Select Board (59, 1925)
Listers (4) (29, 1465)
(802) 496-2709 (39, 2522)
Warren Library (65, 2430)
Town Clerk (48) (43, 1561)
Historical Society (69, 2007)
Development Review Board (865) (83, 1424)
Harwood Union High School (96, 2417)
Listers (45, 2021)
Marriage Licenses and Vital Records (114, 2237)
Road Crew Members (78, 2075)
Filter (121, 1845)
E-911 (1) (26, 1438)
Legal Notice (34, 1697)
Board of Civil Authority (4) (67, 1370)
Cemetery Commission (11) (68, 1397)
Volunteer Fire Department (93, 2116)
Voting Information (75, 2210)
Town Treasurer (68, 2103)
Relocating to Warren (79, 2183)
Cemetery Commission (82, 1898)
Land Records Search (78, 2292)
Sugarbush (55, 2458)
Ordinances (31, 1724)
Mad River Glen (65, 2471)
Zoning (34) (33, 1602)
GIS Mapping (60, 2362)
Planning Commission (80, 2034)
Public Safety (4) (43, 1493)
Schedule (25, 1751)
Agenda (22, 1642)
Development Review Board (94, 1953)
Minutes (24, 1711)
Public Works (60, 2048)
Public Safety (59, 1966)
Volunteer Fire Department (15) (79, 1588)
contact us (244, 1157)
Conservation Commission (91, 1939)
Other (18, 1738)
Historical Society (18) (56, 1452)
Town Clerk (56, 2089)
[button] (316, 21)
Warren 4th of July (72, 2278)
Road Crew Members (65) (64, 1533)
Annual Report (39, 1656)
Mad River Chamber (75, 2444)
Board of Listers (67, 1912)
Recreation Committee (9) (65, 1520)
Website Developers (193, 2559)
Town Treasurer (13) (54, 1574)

* * *

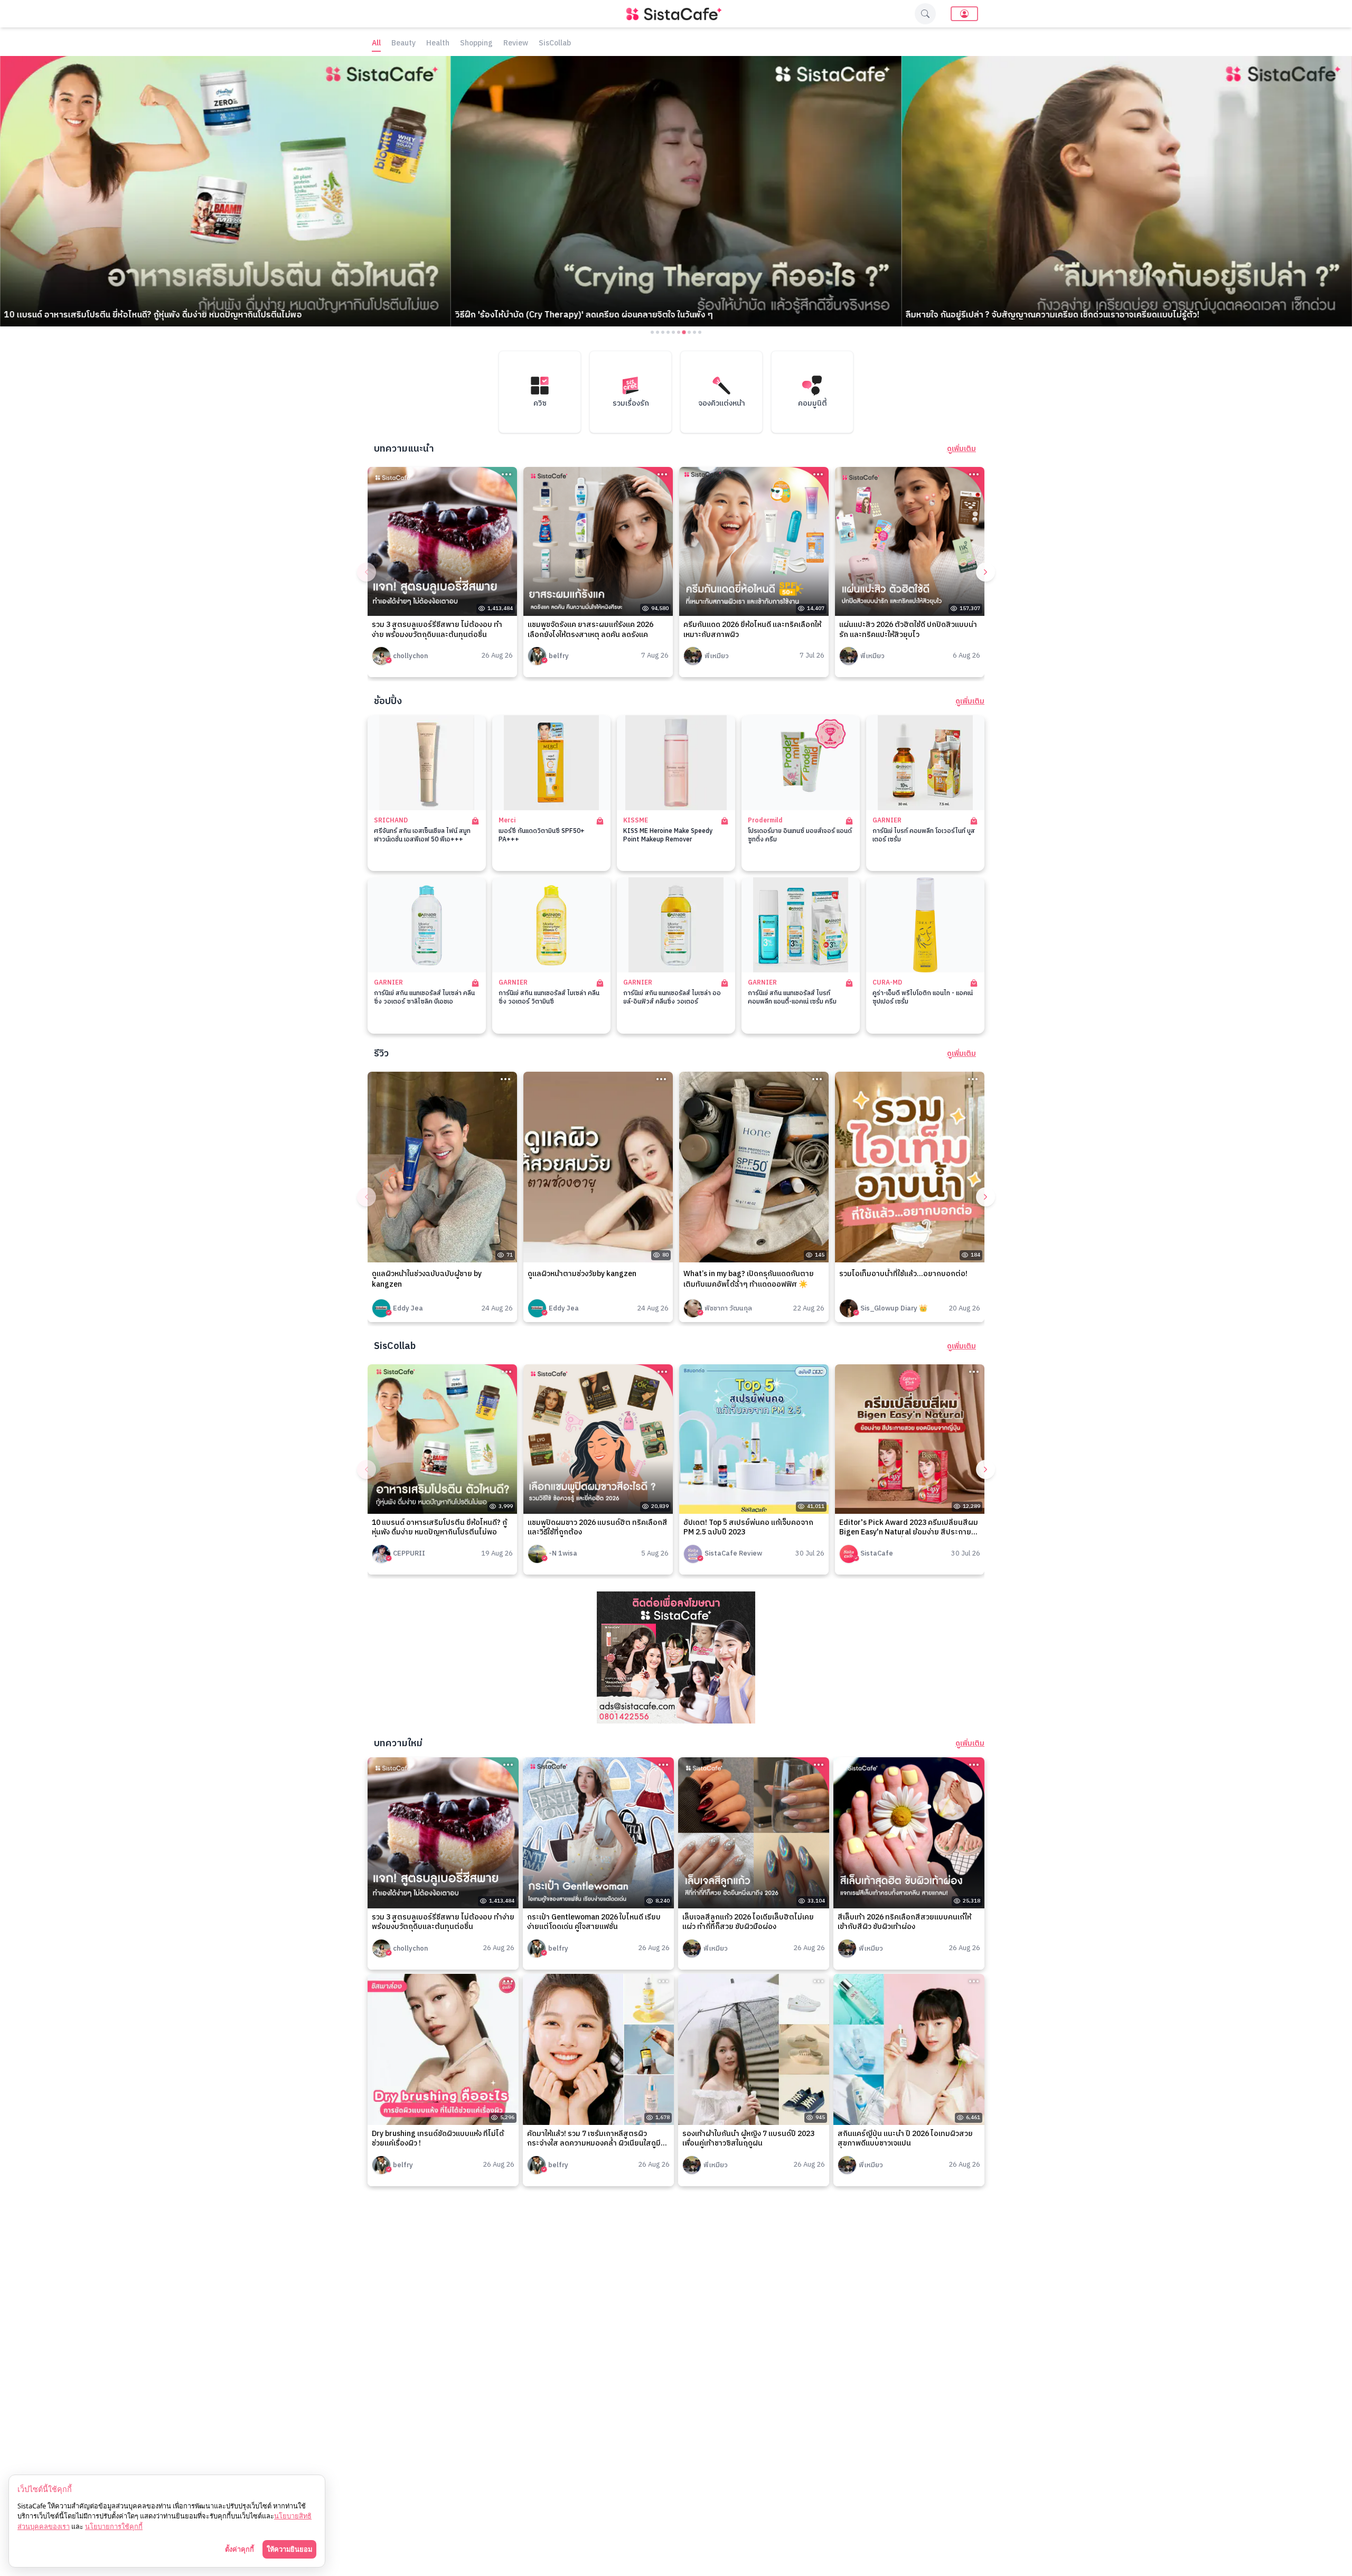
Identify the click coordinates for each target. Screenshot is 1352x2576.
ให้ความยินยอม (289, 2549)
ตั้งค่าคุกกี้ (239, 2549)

## TASK DETAILS
The response must hold only the lines above from the line with "Agenda (22, 1642)" through the line with "Town Treasurer (13) (54, 1574)", each copied exactly, both ends kept.

## WRITTEN REPLY
Agenda (22, 1642)
Development Review Board (94, 1953)
Minutes (24, 1711)
Public Works (60, 2048)
Public Safety (59, 1966)
Volunteer Fire Department (15) (79, 1588)
contact us (244, 1157)
Conservation Commission (91, 1939)
Other (18, 1738)
Historical Society (18) (56, 1452)
Town Clerk (56, 2089)
[button] (316, 21)
Warren 4th of July (72, 2278)
Road Crew Members (65) (64, 1533)
Annual Report (39, 1656)
Mad River Chamber (75, 2444)
Board of Listers (67, 1912)
Recreation Committee (9) (65, 1520)
Website Developers (193, 2559)
Town Treasurer (13) (54, 1574)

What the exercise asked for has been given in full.